##### SOURCE DATA

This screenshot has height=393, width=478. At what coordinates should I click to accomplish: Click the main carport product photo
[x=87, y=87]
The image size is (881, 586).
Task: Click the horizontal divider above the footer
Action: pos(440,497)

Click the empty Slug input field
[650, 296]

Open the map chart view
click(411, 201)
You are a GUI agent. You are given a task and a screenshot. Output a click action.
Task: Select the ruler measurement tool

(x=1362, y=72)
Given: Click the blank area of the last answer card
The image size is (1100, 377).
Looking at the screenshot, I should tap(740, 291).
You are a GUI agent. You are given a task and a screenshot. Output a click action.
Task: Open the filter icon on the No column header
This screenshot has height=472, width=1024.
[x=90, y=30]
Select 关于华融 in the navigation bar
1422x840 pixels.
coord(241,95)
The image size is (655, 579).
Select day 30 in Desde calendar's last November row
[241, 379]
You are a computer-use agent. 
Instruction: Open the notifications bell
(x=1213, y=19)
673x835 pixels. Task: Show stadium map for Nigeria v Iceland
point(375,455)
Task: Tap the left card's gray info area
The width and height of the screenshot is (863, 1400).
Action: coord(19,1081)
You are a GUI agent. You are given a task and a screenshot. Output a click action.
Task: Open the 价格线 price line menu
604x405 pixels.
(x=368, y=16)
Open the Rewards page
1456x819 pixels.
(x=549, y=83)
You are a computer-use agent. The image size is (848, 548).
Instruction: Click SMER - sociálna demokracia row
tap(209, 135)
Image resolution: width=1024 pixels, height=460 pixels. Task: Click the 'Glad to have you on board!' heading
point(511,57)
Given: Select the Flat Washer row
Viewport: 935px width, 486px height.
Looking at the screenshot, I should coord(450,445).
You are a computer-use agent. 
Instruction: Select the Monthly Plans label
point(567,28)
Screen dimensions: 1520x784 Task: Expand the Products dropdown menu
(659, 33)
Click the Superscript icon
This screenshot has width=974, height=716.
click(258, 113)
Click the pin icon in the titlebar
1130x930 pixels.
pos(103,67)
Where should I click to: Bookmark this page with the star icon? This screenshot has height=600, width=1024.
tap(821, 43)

##########

__ASSIGNMENT__:
Copying word for word, give each line of the data above from the first one through the line containing "The image size is (655, 579).", and nothing else.

__THE ANSWER__:
This screenshot has height=393, width=478. At what coordinates should I click to accomplish: Click the main carport product photo
[x=87, y=87]
The image size is (881, 586).
Task: Click the horizontal divider above the footer
Action: pos(440,497)

Click the empty Slug input field
[650, 296]

Open the map chart view
click(411, 201)
You are a GUI agent. You are given a task and a screenshot. Output a click action.
Task: Select the ruler measurement tool

(x=1362, y=72)
Given: Click the blank area of the last answer card
The image size is (1100, 377).
Looking at the screenshot, I should tap(740, 291).
You are a GUI agent. You are given a task and a screenshot. Output a click action.
Task: Open the filter icon on the No column header
This screenshot has height=472, width=1024.
[x=90, y=30]
Select 关于华融 in the navigation bar
1422x840 pixels.
coord(241,95)
The image size is (655, 579).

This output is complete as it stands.